Wednesday, 3 July 2013

I love BBC Radio 4, but...

The other day I was listening to a podcast from BBC Radio's Archive on 4, entitled Writers and Radio. The idea of the programme was to interview a number of British writers who were born in that pre-1950s period before television became ever-present in the British sitting room, and radio was at the heart of home entertainment. The programme explored what influence on their writing early listening to the radio might have had. Fascinating in prospect - I certainly recall and cherish its influence on me.

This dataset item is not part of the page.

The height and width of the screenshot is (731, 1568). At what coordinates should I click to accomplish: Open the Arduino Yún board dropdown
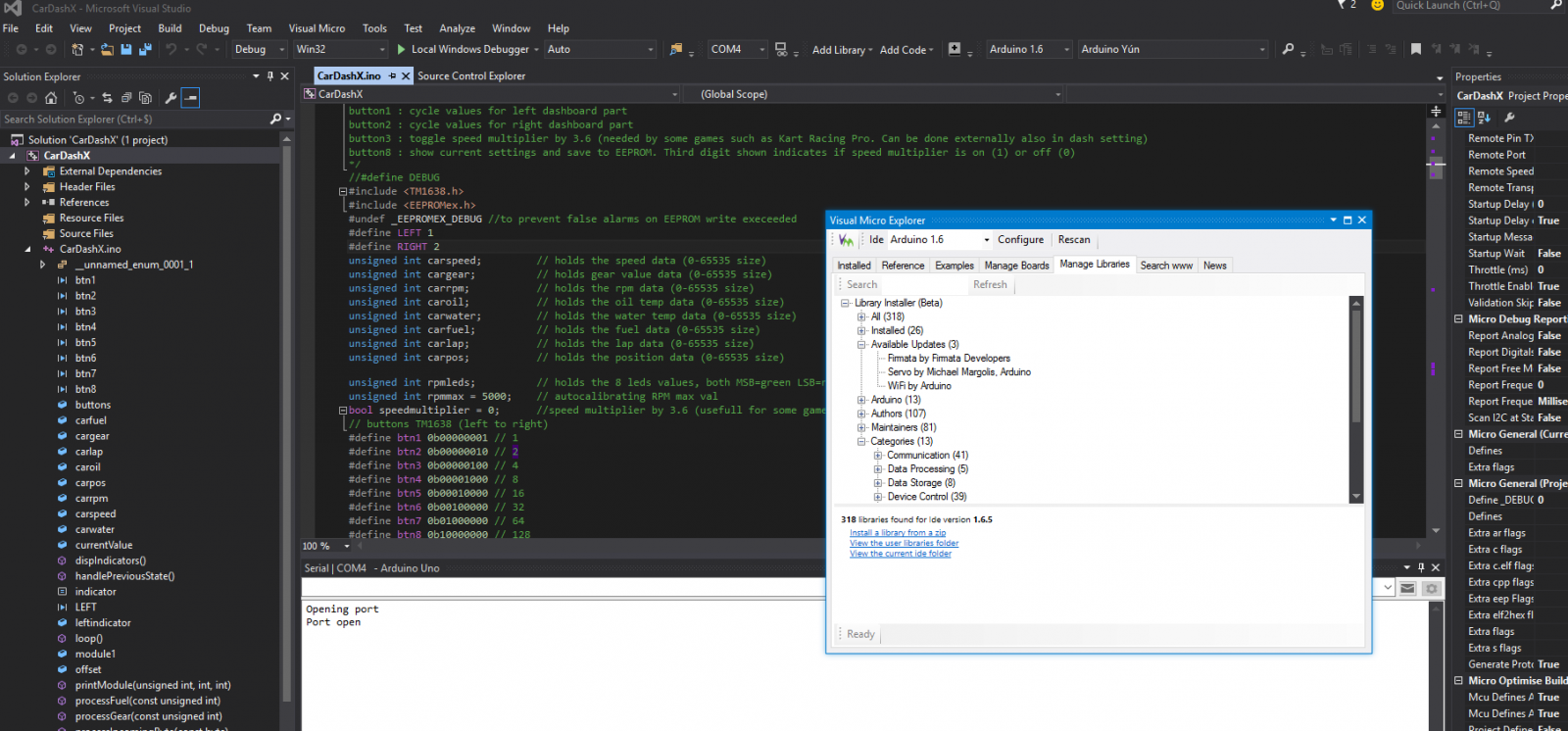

The more I listened, though, the more I felt that the title was a misnomer: it should have read Upper Middle Class Southern Writers and Radio. So BBC Radio 4. The only guests on the hour-long programme were:

Andrew Motion educated Radley College, University College Oxford
Alan Hollinghurst, Cranford School, Magdalen College Oxford
Richard Holmes, Downside School, Churchill College Cambridge
Posy Simmonds Queen Anne's School, Sorbonne Paris, Central School of Art & Design
Tessa Hadley, school unknown but another Cambridge graduate.

Each of these a welcome contributor in their own right, but what a narrow spectrum to represent 'Writers and Radio'. I was interested enough to hear one story about cosy listening to the radio at prep school but by the time it got to the third it became a little wearisome. The succession of RP voices began to meld into another so I quickly lost sense of who was whom.

Where were the Northern voices and writers of this vintage? There's a rich choice from literature and broadcasting - off the top of my head: Alan Bleasdale, Willy Russell, Alan Bennett, Victoria Wood, Barry Hines, Dick Clement and Ian La Frenais. This is not to mention a range of possible contributors from Scotland, Wales and Ireland.

And, considering this is an 'archive' programme why was it restricted to present-day interviews? A little research could surely have provided a rich vein of comment from writers no longer with us: Alan Plater, Alan Sillitoe, Stan Barstow, Shelagh Delaney, Keith Waterhouse, Dylan Thomas - just to provide some more top-of-the-head examples.

Perhaps the clue lies in the choice of presenter/interviewer: Susannah Clapp, co-founder of the London Review of Books.

Archive on 4 is a luxurious sixty minutes - plenty of time to introduce a wide range of experiences from across the geographical and class divide. I'm not asking for quota representation, but in diversity we find riches.